Kurz vor ihrem ausverkauften Konzert in der Arena Wien haben wir Skunk-Anansie-Sängerin Skin und -Gitarrist Ace zum entspannten Talk getroffen. Dabei sprachen wir über ihr aktuelles Album, Konzertboykotts und den Jungbrunnen Rockmusik.
Wie läuft eure Europatour bisher? Ich habe gesehen, es gibt bereits viele ausverkaufte Shows.
Ace: Fantastisch, unser aktuelles Album „Anarchytecture“ ist letztes Jahr erschienen, damals haben wir nur eine kurze Promo-Tour gemacht, auch ein paar Festivals waren dabei. Und ich denke, dass dadurch die Lust bei den Leuten geweckt wurde, uns live zu sehen. Ausverkaufte Shows sind immer sehr aufregend, weil die Fans schon voller Vorfreude sind.
Skunk Anansie wurde 1994 gegründet und 2001 aufgelöst – 2009 kam es zu einer Reunion. Wie seht ihr diese zwei Bandphasen im Rückblick?

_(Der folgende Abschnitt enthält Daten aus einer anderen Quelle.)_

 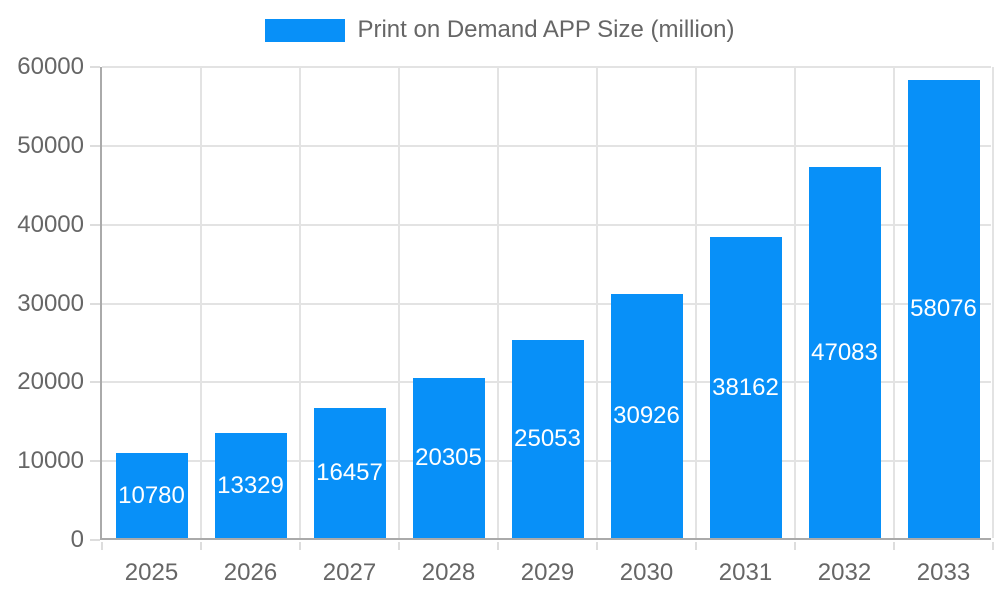 I want to click on legend-swatch-icon, so click(x=306, y=30).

Skin: Es ist zwar dieselbe Band Skunk Anansie, aber es sind zwei unterschiedliche Leben. Die zweite Phase nach der Wiedervereinigung ist viel stärker, vitaler, steht mehr für Zusammenhalt und auch für mehr Spaß. In der ersten Phase gab es natürlich auch Spaß, aber gleichzeitig war es sehr stressig. Als Jugendlicher ist man anders drauf, man weiß noch nicht, wie man Dinge anpackt und auf sich aufpasst. Manche Leute identifizieren sich mehr mit unserer Frühphase, aber ich finde, dass wir jetzt viel bessere Songs schreiben.
Ace: Ich denke mehr in Dekaden. Wir sind nicht nur eine andere Band, wir leben auch in einer anderen Ära mit anderer Technologie. Technologie, die wir uns auch zunutze machen. Wir betreiben unser eigenes Label, kontrollieren alles selbst, vom Artwork bis zum finalen Mix der Musik.
Hat sich eure Art Songs zu schreiben im Laufe der Jahre verändert?
Skin: Wir schreiben viel gemeinsam, manchmal komme ich mit Texten oder Titeln, und wir entwickeln den Rest gemeinsam. In den 90er-Jahren habe ich viele Songs mit Len Arran geschrieben, seit der Wiedervereinigung schreiben wir nur mehr als Band gemeinsam. Wir mögen die alten Songs immer noch, aber manchmal fühlt es sich an, als würde man eine Jeans, die 1995 perfekt gepasst hat, heute noch anziehen.
Ich habe gelesen, dass ihr letztes Jahr ein Konzert in der Türkei absagen musstet.
Ace: Oh ja, um zu vermeiden, dass wir umgebracht werden. (lacht) Im Ernst, in der Nacht davor gab es einen Militärputsch, es war viel zu gefährlich.
Skin: Es wurden über 200 Leute getötet. In so einem Fall müssen wir verantwortungsbewusst handeln. Wir hätten den Gig vielleicht spielen können, aber wir haben auch die Crew und viele Leute, die für uns arbeiten, für die wir auch verantwortlich sind. Wir haben keine Lust, für die Musik zu sterben. (lacht)
Habt ihr auch eine US-Tour geplant?
Skin: Momentan noch nicht, aber wir arbeiten dran.
Das heißt, die aktuelle politische Situation würde euch nicht abhalten, dort zu spielen?
Ace: Nein, denn wir spielen ja für ähnlich Gesinnte.
Skin: Ich bin gegen Boykotts. Als wir Konzerte in Israel oder Südafrika gaben, haben sich einige Leute darüber aufgeregt, dass wir, indem wir dort spielen, die Regierungen unterstützen würden. Das ist Blödsinn. Denn wir spielen nicht für die Regierung, wir spielen für die Menschen. Auch Radiohead spielen Konzerte in Israel, und auch sie spielen nicht für die Regierung, sondern für das Publikum. Mit Amerika ist es dasselbe. Ich bin mit dem jetzigen Regime überhaupt nicht einverstanden, aber das hält mich nicht davon ab, dort aufzutreten. Lieber gebe ich ein subversives Konzert mit antifaschistischen und antirassistischen Botschaften in Amerika, als gar nicht hinzufahren. Als Bush Präsident war, hat uns das auch nicht davon abgehalten, in Amerika zu spielen. Und schau dir unser eigenes Land an, wir haben eine extrem konservative Regierung.
Und dazu die Brexit-Situation.
Skin: Das ist fürchterlich, aber sollen wir aufgrund der Regierung und des Brexits nicht in England spielen? Das wäre sehr bedauerlich.